A great example is my books. I’m known as a Romantasy (Fantasy Romance) author, but I once took a moment to whip up a Thriller novel. I know, weird. It’s not what I normally write, but readers still loved it. However, many of my reviews said things like, “Candace has gone off the rails with this one! And I like it!”
But that’s a pretty mild example. It’s more commonly used in situations where someone deviates so far from the plan or does something so out of character that it shocks everyone involved.
Origin of Off the Rails
To get to the roots of the phrase “off the rails,” you have to go back to the 1800s and the world of rail transportation, aka trains. When a train goes off the rails or is “derailed,” it veers off its intended track, leading to accidents, delays or general chaos.

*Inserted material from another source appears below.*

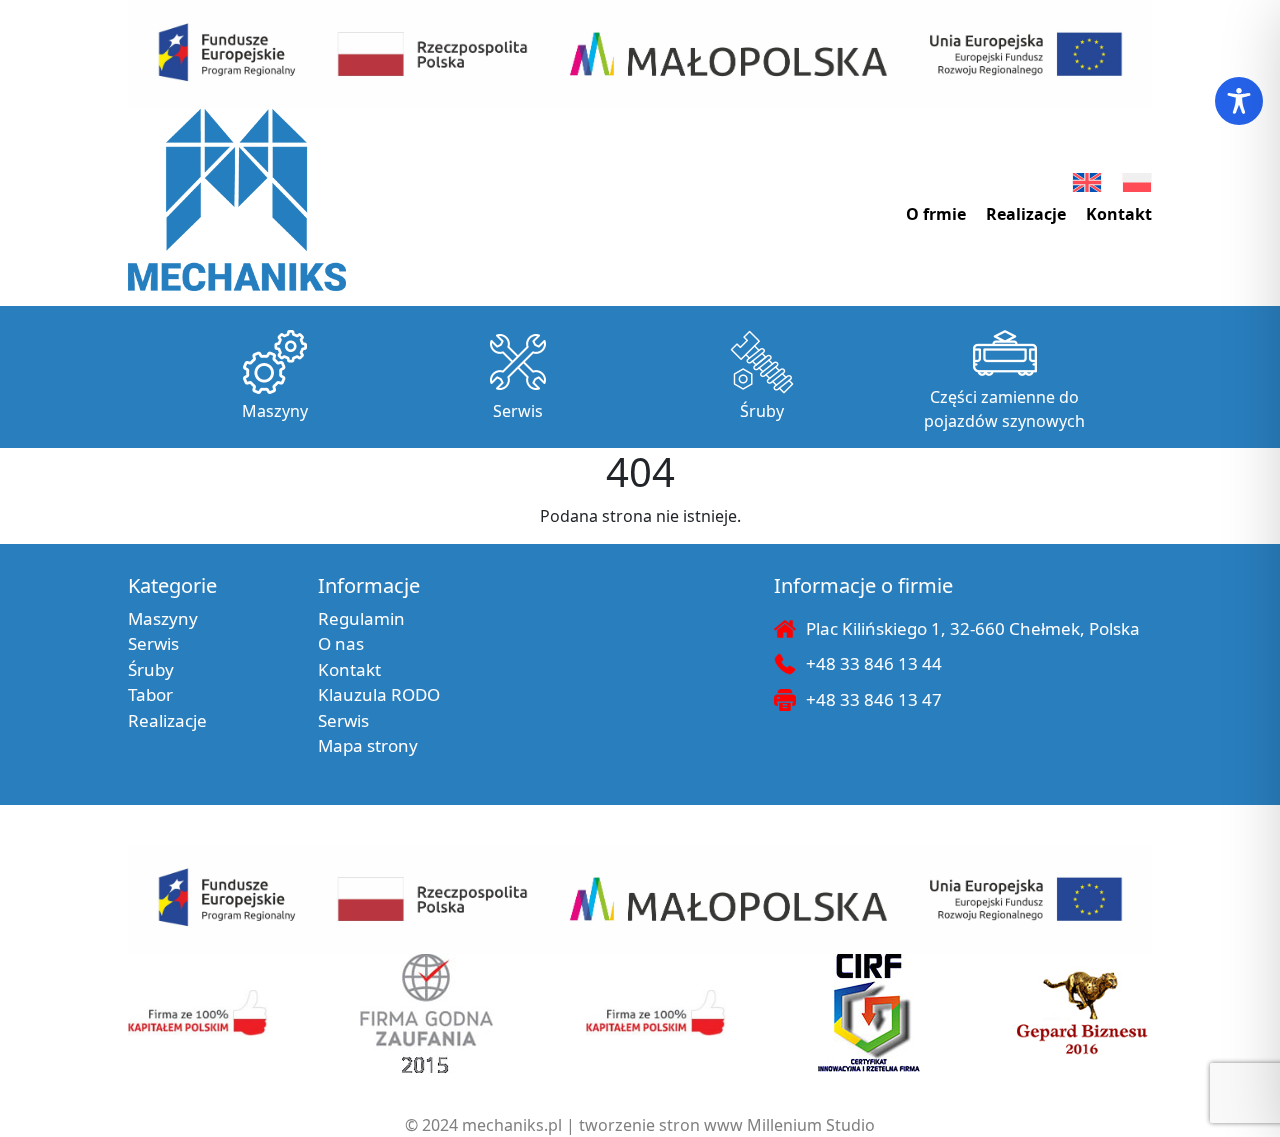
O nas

Over the years, it just worked its way through the English language as an idiom, and here we are!
Using It in Different Tenses
“Off the rails” is actually a versatile expression that you can use in several tenses to describe different stages of chaos or deviation.
- Go off the rails: Used in the simple present or future tense to describe a situation or person currently straying from the norm or expected to do so in the future. “If we don’t stick to our budget, this project will go off the rails.”
- Gone off the rails: This is the present perfect tense form used to describe a situation or person that’s already deviated and lost control. “Ever since he lost his job, he’s gone off the rails.”
- Going off the rails: The present continuous tense version is meant to describe someone or something dramatically moving away from the situation at hand. “The party started calmly, but it’s going off the rails now that everyone’s dancing on the tables.”
What’s Another Word for Off the Rails?
- Out of control
- Go bananas
Off the Rails Examples in a Sentence
- The co-author project went off the rails when we started working on our own ideas and not working as a team.
- Candace’s life seemed to be going off the rails after a series of unfortunate events that never seemed to end.
- The once-peaceful protest quickly went off the rails and turned into a riot in the downtown area, so police had to step in and instill order.
- Dave was a model employee until he suddenly went off the rails and started showing up late every day and not wearing his uniform.
- The Zoom meeting was productive at first, but it quickly went off the rails when people started arguing over minor details, and no one could get a word in.
Stay on the Rails
Sometimes it’s okay to go off the rails, expand your horizons, and try something new. But, for the most part, this expression is used when someone or something has deviated, not just unexpectedly but in an unwanted way.